§ Trecho apresentado:

2) Em data não concretamente apurada, o arguido deslocou-se à residência da assistente, sita em …, e abordou o seu marido para que pagasse a dívida ao cliente, situação que este nunca concordou por considerar que a dívida já estava paga.

3) De forma a obter o pagamento da dívida, o arguido deslocou-se várias vezes e em datas não concretamente apuradas junto da residência da assistente, estacionando um veículo de marca VW … de matrícula ..-BC-.., à porta desta com os dizeres “J…”.

4) No dia 10 de Outubro de 2008, cerca das 8h15, quando a assistente saiu de casa em direcção a Valpaços, foi perseguida pelo veículo referido em 3), onde seguia o arguido acompanhado de outro indivíduo.

5) Chegada a Valpaços, a assistente apanhou a estrada em direcção a Vila Pouca de Aguiar, continuando a ser perseguida pelo referido veículo.

6) Antes de chegar a Vila Pouca de Aguiar, a assistente parou, saiu do carro, tendo o arguido parado também o carro em que seguia, dirigindo-se à assistente, em voz alta e em tom sério, perguntando-lhe se ela ia pagar a dívida ou queria que lhe acontecesse alguma coisa.

§ Listagem fornecida:
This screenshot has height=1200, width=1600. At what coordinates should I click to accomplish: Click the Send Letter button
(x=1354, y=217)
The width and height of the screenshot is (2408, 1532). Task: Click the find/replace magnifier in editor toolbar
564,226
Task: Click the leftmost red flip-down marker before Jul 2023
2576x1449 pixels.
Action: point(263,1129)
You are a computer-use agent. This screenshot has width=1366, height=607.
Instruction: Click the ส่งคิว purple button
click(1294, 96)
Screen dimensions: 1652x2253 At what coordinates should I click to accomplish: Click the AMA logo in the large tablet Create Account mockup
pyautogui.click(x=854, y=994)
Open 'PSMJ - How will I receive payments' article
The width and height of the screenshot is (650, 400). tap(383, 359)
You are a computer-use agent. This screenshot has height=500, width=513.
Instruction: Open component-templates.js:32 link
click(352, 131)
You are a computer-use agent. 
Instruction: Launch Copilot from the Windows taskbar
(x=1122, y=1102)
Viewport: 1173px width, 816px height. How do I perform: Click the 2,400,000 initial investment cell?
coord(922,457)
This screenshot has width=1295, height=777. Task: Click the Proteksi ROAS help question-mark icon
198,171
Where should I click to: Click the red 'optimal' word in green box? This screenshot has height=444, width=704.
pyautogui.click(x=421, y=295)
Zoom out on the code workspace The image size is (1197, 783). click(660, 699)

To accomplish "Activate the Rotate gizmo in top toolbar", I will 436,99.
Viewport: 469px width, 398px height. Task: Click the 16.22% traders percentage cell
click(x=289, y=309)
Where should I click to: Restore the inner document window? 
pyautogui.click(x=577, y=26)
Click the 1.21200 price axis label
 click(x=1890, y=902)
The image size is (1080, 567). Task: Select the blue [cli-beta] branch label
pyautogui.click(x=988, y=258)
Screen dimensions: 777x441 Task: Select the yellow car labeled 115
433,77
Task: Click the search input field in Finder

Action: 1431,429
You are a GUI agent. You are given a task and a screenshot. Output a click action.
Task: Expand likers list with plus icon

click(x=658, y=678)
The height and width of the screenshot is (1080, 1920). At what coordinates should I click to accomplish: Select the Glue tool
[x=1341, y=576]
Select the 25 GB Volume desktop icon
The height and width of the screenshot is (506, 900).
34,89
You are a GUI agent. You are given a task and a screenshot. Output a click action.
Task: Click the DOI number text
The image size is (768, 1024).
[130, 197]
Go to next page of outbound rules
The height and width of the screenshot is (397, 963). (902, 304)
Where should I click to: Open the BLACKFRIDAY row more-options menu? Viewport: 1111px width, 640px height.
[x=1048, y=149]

§ Problema: Transcreva palavra por palavra o trecho apresentado, desde "2) Em data não" até "já estava paga.", ambos incluídos.

§ Resposta ao problema:
2) Em data não concretamente apurada, o arguido deslocou-se à residência da assistente, sita em …, e abordou o seu marido para que pagasse a dívida ao cliente, situação que este nunca concordou por considerar que a dívida já estava paga.